------ DATA IN THIS EXERCISE
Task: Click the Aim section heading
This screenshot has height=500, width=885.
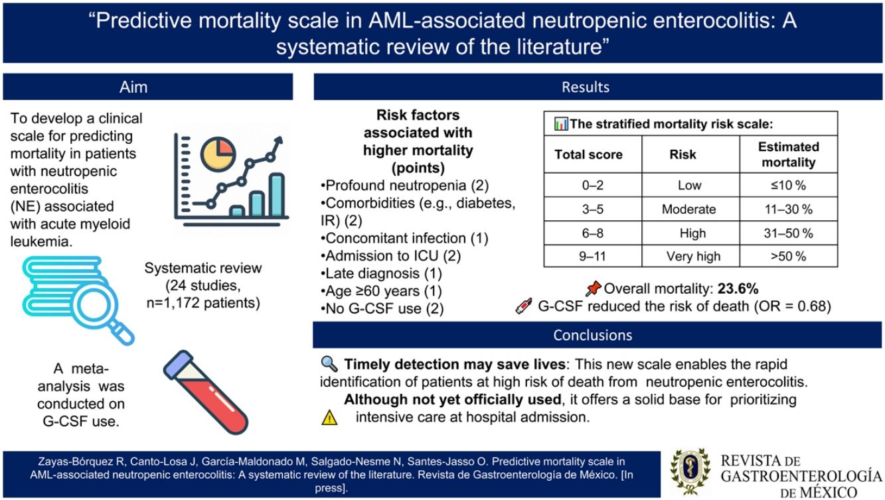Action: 133,87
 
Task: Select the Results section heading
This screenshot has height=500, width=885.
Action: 586,87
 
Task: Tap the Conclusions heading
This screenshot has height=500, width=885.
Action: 592,335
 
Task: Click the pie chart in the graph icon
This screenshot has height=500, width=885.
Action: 218,154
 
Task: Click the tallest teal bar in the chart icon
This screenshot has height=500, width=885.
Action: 277,195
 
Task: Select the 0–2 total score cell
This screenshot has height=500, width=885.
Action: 593,185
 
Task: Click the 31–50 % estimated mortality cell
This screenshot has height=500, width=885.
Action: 788,233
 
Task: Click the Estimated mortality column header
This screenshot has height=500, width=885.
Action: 788,155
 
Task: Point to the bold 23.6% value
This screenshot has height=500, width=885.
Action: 738,289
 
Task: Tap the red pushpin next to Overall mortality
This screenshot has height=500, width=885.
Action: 593,289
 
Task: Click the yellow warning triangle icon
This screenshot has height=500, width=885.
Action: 329,418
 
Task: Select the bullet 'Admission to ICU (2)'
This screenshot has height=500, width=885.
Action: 391,256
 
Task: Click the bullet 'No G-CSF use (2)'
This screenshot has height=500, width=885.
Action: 382,308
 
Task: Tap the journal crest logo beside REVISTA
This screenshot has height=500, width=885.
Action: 690,471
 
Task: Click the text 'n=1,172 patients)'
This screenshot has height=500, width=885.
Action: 203,303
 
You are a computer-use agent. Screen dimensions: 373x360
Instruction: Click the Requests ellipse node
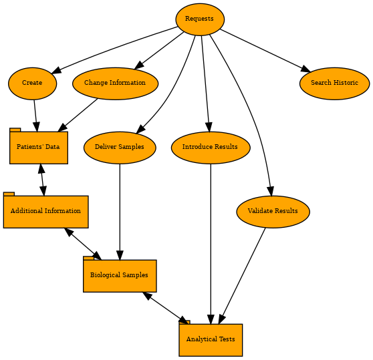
------------
ABOUT THIS EXERCISE
The listing above is to be retyped exactly, with all pictures left out.

SOLUTION TO THIS EXERCISE
Task: Click the Aim section heading
This screenshot has height=500, width=885.
Action: 133,87
 
Task: Select the Results section heading
This screenshot has height=500, width=885.
Action: 586,87
 
Task: Tap the Conclusions heading
This screenshot has height=500, width=885.
Action: 592,335
 
Task: Click the pie chart in the graph icon
This screenshot has height=500, width=885.
Action: 218,154
 
Task: Click the tallest teal bar in the chart icon
This screenshot has height=500, width=885.
Action: 277,195
 
Task: Select the 0–2 total score cell
This screenshot has height=500, width=885.
Action: 593,185
 
Task: Click the 31–50 % estimated mortality cell
This screenshot has height=500, width=885.
Action: 788,233
 
Task: Click the Estimated mortality column header
This screenshot has height=500, width=885.
Action: 788,155
 
Task: Point to the bold 23.6% value
This screenshot has height=500, width=885.
Action: 738,289
 
Task: Tap the red pushpin next to Overall mortality
This screenshot has height=500, width=885.
Action: 593,289
 
Task: Click the yellow warning triangle icon
This screenshot has height=500, width=885.
Action: 329,418
 
Task: Select the bullet 'Admission to ICU (2)'
This screenshot has height=500, width=885.
Action: 391,256
 
Task: Click the bullet 'No G-CSF use (2)'
This screenshot has height=500, width=885.
Action: 382,308
 
Task: Tap the journal crest logo beside REVISTA
This screenshot has height=500, width=885.
Action: 690,471
 
Task: Click the text 'n=1,172 patients)'
This screenshot has height=500, width=885.
Action: 203,303
 
You are a computer-use agent. Screen dimensions: 373x360
Instruction: Click the Requests ellipse node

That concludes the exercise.